Issue brief |

Combating kala azar: don’t fail the patients

Visceral leishmaniasis (VL), also known as kala azar, is a worldwide protozoal vector-borne disease, endemic in 76 countries. The annual incidence is estimated to be 250-300,000 cases, with over 90 percent of those cases occurring in India, Bangladesh, Sudan, South Sudan, Ethiopia and Brazil. Like all neglected diseases, kala azar affects mainly the poorest and most invisible population, with little or no political power. Without treatment, almost all patients will die, however timely diagnosis and treatment will cure nearly all patients, even in resource-limited and remote circumstances.

There are many challenges in combating kala azar, as the strategies to fight the disease vary according to the context. Through its activities in the field, MSF has proved that it is possible to diagnose and treat kala azar patients with a high cure rate even in remote settings. It is now essential to increase patient access to proper diagnosis and treatment, scale up political and financial commitment to roll out and reinforce current control programmes, while at the same time investing in development of better tools to fight against the disease.

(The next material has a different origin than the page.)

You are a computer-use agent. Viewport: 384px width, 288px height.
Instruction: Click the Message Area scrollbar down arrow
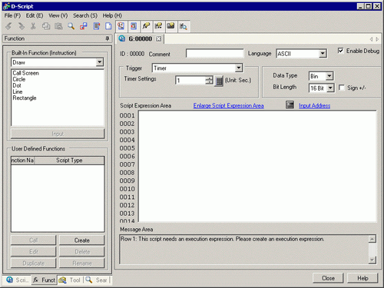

Reinforce control programmes at field level

East Africa:

Most kala azar patients in East Africa face environments of war or conflict, extreme poverty and/or geographical remoteness which significantly hamper access to proper diagnosis and treatment.

Moreover, kala azar epidemics resulting in high mortality are frequent in contexts marked by conflict, population movements, malnutrition, and a lack of access to health care –all factors that can accelerate the development and spread of the disease. Over the past two decades, protracted epidemics have taken place in South Sudan. In Jonglei and Upper Nile States, more than 10,000 patients were treated (5,000 by MSF) between the end of 2009 and October 2011.

Another big challenge is the co-infection of kala azar with HIV. Together, these diseases create a vicious circle: HIV patients are much more susceptible to developing kala azar; and kala azar is a stage 4 AIDS defining opportunistic infection and is more difficult to treat in HIV positive people.

In most of MSF’s kala azar programmes, the percentage of co-infected patients is still low. However, due to its specific context, in Ethiopia, 20-40% of the kala azar patients are HIV-positive.

What needs to be done?

Endemic countries should register VL drugs.

Current kala azar treatment options include pentavalent antimonials, paromomycin, miltefosine, amphotericin B deoxycholate and liposomal amphotericin B (L-AmB). Treatment guidelines are continent-specific because of differing levels of efficacy. In East Africa, treatment with pentavalent antimonials is still very effective; however, it is lengthy, potentially toxic, and painful. The WHO Expert Committee recommends a combination regimen of 17 days pentavalent antimoninals and paromomycin to treat African kala azar in patients who are HIV negative. For HIV positive patients, higher dosage of L-AmB should be given, and ideally be combined with other drugs such as miltefosine.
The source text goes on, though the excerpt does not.